The analysis concluded that:
- The 1967 search delivered about 1,448 person-days of searching, a substantial number, but likely not enough to cover all the 17.7 sqmi that were estimated in 1967 to be the target segment in the Cameron Highlands area.
- The "probability of success" (as defined by NASAR) of the 1967 search, calculated by the "probability of area" (likelihood that Thompson was in the searched segment vs. some other nearby segment) times the "probability of detection" (likelihood of finding the subject in the searched segment), was in the range of 43 to 30 percent or less, meaning that there was a fairly high chance that the search missed Thompson's body, if it was in fact present in the general search area.
- Various possible, likely, or certain errors in search tactics and execution reduced the quality of the search effort, and the massive nature of the search made it almost certain (and even arguably provable mathematically) that just because it was the "biggest land search in Malaysian history", it was almost certainly not the "best search in Malaysian history".
- Three bloodhound-type dogs searched the "Moonlight" bungalow (the "last known point", or LKP) for scent trails of Thompson and did not find any going down the only access road or into the jungle.

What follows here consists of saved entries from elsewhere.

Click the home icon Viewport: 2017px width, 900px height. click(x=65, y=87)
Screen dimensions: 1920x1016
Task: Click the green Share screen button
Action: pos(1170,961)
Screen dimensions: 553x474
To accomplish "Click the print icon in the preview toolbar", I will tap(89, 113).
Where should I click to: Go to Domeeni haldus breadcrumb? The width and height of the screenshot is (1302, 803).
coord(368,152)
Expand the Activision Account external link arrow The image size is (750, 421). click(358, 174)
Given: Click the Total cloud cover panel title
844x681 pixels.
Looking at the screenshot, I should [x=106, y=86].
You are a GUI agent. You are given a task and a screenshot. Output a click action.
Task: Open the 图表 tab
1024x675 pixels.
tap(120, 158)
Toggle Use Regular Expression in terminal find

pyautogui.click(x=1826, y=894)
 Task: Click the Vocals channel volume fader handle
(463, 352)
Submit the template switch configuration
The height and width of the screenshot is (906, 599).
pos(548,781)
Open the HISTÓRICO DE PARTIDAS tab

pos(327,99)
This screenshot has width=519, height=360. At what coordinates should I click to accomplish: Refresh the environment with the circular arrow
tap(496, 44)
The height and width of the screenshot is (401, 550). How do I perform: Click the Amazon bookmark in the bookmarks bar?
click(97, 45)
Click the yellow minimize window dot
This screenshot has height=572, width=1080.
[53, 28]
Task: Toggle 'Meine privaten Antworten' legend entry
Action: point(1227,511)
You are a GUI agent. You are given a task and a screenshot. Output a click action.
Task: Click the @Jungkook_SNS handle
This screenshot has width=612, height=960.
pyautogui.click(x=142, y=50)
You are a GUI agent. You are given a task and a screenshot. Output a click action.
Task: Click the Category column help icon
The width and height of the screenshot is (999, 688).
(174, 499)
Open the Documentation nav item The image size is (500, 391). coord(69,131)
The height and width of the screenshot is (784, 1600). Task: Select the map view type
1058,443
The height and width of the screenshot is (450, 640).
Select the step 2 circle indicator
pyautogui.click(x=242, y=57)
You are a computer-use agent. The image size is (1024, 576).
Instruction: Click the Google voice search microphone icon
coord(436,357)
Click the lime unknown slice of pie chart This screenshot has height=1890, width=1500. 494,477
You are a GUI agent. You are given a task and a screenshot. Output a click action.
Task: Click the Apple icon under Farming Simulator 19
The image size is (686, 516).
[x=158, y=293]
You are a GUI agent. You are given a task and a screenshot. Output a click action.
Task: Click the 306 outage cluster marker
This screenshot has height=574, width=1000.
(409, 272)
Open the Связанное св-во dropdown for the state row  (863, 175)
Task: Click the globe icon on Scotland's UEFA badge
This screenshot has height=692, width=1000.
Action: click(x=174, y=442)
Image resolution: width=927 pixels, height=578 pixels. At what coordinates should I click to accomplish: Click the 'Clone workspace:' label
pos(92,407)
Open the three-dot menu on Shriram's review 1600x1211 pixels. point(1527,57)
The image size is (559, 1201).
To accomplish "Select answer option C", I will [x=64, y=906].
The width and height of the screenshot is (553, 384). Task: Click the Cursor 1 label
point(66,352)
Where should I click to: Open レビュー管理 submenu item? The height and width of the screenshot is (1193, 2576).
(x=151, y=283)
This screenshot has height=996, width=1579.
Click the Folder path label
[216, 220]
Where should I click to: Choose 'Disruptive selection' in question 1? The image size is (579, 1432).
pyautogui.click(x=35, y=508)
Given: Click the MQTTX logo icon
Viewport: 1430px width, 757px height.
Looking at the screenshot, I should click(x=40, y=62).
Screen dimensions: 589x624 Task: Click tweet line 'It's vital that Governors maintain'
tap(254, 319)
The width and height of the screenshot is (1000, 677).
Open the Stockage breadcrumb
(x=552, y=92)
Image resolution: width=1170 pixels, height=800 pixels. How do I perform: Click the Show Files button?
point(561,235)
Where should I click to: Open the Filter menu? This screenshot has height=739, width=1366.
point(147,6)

This led the Malaysian police early on to conclude that Thompson left the area in a car, thus breaking the scent trail (this bloodhound search information was not revealed previously); but this evidence is not conclusive.
- A possible sighting of Thompson in Tahiti took place several months after the disappearance, but this sighting is not certain.
- Remains called "the bones of Jim Thompson" did exist, in that some unknown bones were at one time in the Tanah Rata District Medical Office, but the bones were never proved to be human, were probably not connected to the Thompson case, and have since disappeared in an office move.
- Of the 25 possible causes for the disappearance cited by the press in 1967, about half can be eliminated as not credible.
- Of the eyewitnesses who may have seen Thompson after he left the LKP, two can be eliminated as being too far (as measured on Google Earth) from Thompson to be credible, and the rest are of fairly low to very low credibility.
- The literature on the decomposition of bodies in various climates shows that if Thompson's remains are in the jungle, they are likely to be spread over 1 to 4 sqmi, due to predation.

The Toulmin report concludes that the probability (but not certainty) is that Thompson's remains are still in the Cameron Highlands, and that a possible way to move the case forward is to use proven SAR techniques of detailed scenario development and human remains detection, or "cadaver dogs".

The Toulmin analysis also reviewed the brutal, still unsolved murder of Thompson's sister in Chester County, Pennsylvania, just a few months after Thompson disappeared. The analysis drew on an interview with the Pennsylvania State Police cold case officer; on a review of the wills and estate administrations of Thompson, his sister, and his sister's son; on interviews with neighbors and residents; and on contemporary (1967) news sources. The analysis concluded there is no provable link between the Thompson disappearance and the murder of his sister; that the two cases are unlikely to be related; and that several persons of interest can be named, but there is no proof against any of them.

The Toulmin report contains over 500 pages of primary-source material on the Thompson disappearance and the murder of his sister; this is the only such compilation available. The material includes CIA, OSS, FBI, and US Department of State material, maps of the search area, 200 pages of previously unpublished letters from Thompson to a former lover and fellow art collector, detailed interviews with various actors, photos, and exact latitude and longitude of all the key locations (including possible witness locations), among other items.